Un misterioso oggetto etrusco arriva in mostra a Siena
In occasione delle Giornate Europee dell’Archeologia, il Museo di Santa Maria della Scala espone un curioso graffione di bronzo, appena restaurato. A che cosa doveva servire in origine
Tra i tanti misteri che ancora avvolgono la cultura etrusca, ci sono i graffioni. Termine con cui ci si riferisce a oggetti di bronzo, costituiti da un manico più o meno lungo, che termina con una serie di uncini. Una sorta di grosso forchettone, per intendersi. Quale fosse la loro vera funzione è ancora oggi incerto.
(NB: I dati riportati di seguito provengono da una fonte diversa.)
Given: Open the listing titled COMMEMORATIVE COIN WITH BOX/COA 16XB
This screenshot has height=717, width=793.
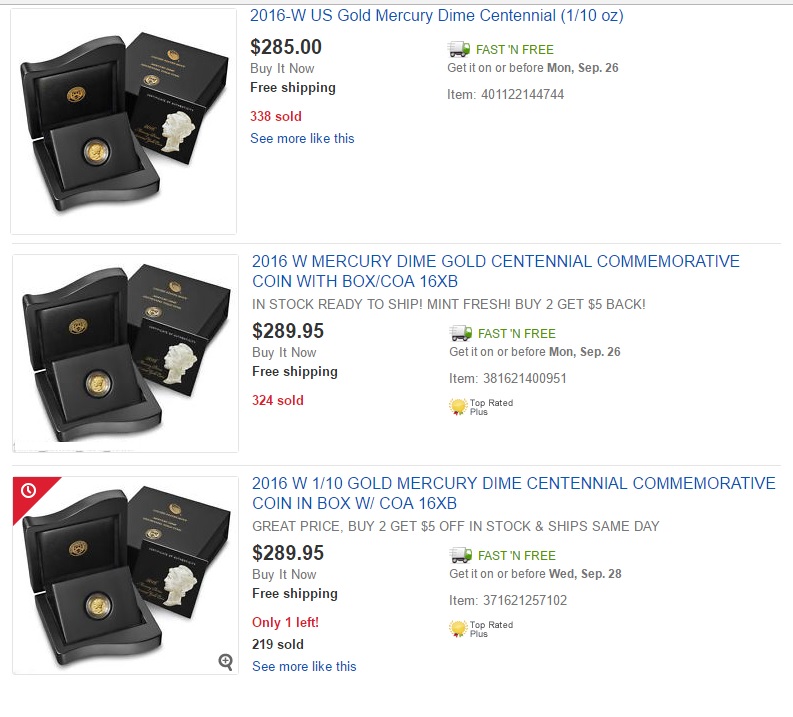Looking at the screenshot, I should tap(495, 271).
Diverse ipotesi rimangono valide, anche se ultimamente ce n’è una che gode di più credito delle altre.
Ed è proprio un graffione a essere il protagonista dell’evento organizzato dal Museo Archeologico Nazionale di Siena, in occasione delle Giornate Europee dell’Archeologia 2024.
Il graffione etrusco: focus delle Giornate Europee dell’Archeologia
Aspetto e varianti del graffione
Come già accennato, il graffione si presenta come un arnese bronzeo dal lungo manico uncinato all’estremità. Tra gli esemplari rinvenuti finora, ne sono state identificate due tipologie. La prima versione – definita a corona – ha le punte piuttosto arrotondate, disposte tutte a raggiera attorno a un foro circolare. La seconda, invece, ha una barra trasversale, da cui partono due soli ganci perpendicolari. Ed è a quest’ultimo tipo (cosiddetto graffione a barra trasversale) che appartiene il protagonista della mostra a Siena.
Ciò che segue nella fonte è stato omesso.